WHAT THE EXERCISE ASKS:
Could you output, exactly and with nothing else, every line from the one that contains "February 2020 (352, 1083)" through the last line of the listing below?

LISTED RECORDS:
_ _ _

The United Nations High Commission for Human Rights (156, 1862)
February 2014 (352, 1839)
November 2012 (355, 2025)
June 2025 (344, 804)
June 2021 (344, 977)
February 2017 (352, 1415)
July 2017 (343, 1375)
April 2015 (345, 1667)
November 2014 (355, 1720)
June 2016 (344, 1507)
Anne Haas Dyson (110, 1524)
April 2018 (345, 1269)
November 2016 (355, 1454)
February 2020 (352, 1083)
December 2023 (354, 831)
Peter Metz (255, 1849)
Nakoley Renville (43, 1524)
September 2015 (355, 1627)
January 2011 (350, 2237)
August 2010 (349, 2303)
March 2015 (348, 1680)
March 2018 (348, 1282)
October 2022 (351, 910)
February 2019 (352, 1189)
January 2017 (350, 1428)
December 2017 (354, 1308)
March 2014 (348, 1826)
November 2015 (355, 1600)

_ _ _

OUTPUT OF THE TASK:
February 2020 (352, 1083)
December 2023 (354, 831)
Peter Metz (255, 1849)
Nakoley Renville (43, 1524)
September 2015 (355, 1627)
January 2011 (350, 2237)
August 2010 (349, 2303)
March 2015 (348, 1680)
March 2018 (348, 1282)
October 2022 (351, 910)
February 2019 (352, 1189)
January 2017 (350, 1428)
December 2017 (354, 1308)
March 2014 (348, 1826)
November 2015 (355, 1600)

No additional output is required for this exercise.